Wood-burning homes targeted as major air polluters

by
in environment on (#2WW4)
story imageFireplaces may no longer invoke the same kind of warm memories they used-to. While a fire in the hearth may look good, it's bad for the heart and lungs. It's also becoming illegal. An onslaught of new research linking fireplace smoke with heart attacks and lung disease, coupled with stricter air regulations, daily bans on wood-burning, and higher insurance rates may soon erase that Norman Rockwell fireplace scene from real estate brochures. Air districts in California, Washington, Oregon, Colorado and in China and Greece are asking the public not to burn wood. Utah even proposed a near-complete ban on wood burning, but retracted the measure after overwhelming public opposition. While a low-tech solution, it is an inexpensive way to cut emissions. "We've spent 50 years trying to control air emissions from every source, but this one has gone unregulated."

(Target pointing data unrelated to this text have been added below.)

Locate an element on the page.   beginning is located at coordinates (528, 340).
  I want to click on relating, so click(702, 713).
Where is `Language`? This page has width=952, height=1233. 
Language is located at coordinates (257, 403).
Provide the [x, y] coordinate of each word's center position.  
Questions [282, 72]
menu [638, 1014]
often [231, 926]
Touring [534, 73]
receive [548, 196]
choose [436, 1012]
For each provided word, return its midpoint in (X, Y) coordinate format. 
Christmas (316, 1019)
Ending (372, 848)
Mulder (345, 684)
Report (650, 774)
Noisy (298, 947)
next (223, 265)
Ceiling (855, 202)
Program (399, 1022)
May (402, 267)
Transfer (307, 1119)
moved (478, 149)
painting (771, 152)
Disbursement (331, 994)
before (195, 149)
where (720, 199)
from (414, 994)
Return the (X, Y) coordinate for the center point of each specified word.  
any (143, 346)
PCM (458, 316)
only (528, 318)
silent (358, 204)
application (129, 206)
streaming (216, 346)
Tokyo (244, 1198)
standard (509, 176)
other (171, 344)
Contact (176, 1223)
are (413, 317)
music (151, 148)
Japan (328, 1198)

Wood burning creates on average 5 tons of PM2.5 emissions each day in Southern California, about four times the amount of PM2.5 from all the power plants. These tiny pollutants get sucked into the deepest part of the lungs, the alveoli, interfering with oxygen exchanges, causing lung disease, emergency room visits, heart attacks and even premature deaths, and only an industrial type of face mask can block them. People with asthma or respiratory diseases, children or the elderly should not be in a room with a wood-burning fire, even after it has been extinguished. In many areas, wood smoke is the single biggest source of air pollution in the winter months. While newer EPA-approved stoves emit up to 90 percent less pollution than traditional stoves, even the cleanest wood stove is 60 times more polluting than a natural gas furnace. Many lower-income residents, who burn wood as their sole source of home heating, cannot afford the approx. $3,000 upgrade. The EPA estimates there are 10 million wood stoves in operation in the United States, with 65 percent of them older, inefficient conventional stoves.

Re: Costs (Score: 2, Insightful)

by evilviper@pipedot.org on 2015-02-05 14:45 (#2WX1)

As the outside temperature approaches -18 C (0 F), the energy requirement approaches that of the much simpler electric resistance heater
Actually, heat-pumps have been getting redesigned in recent years specifically to operate much more efficiently in cold climates. I was surprised to see how quickly they arrived on the market, myself, but they are out there.

Not sure what the best available is right now, but I was recently looking at Mitsubishi's "Hyper Heat" systems which offer "full heating capacity at 5° F [-15C] outdoor ambient" and continue "operation down to -13° F [-25C] outdoor" temperatures, at pretty good efficiency levels.
Geothermal-sinked heat pumps are much better
Yes, but the installation cost is many, many times higher, requires permitting, simply isn't viable in a large number of installation scenarios, and more. It's a superb method for extremely cold climates, but really not worth the cost in milder ones, particularly as air-source heat pumps improve.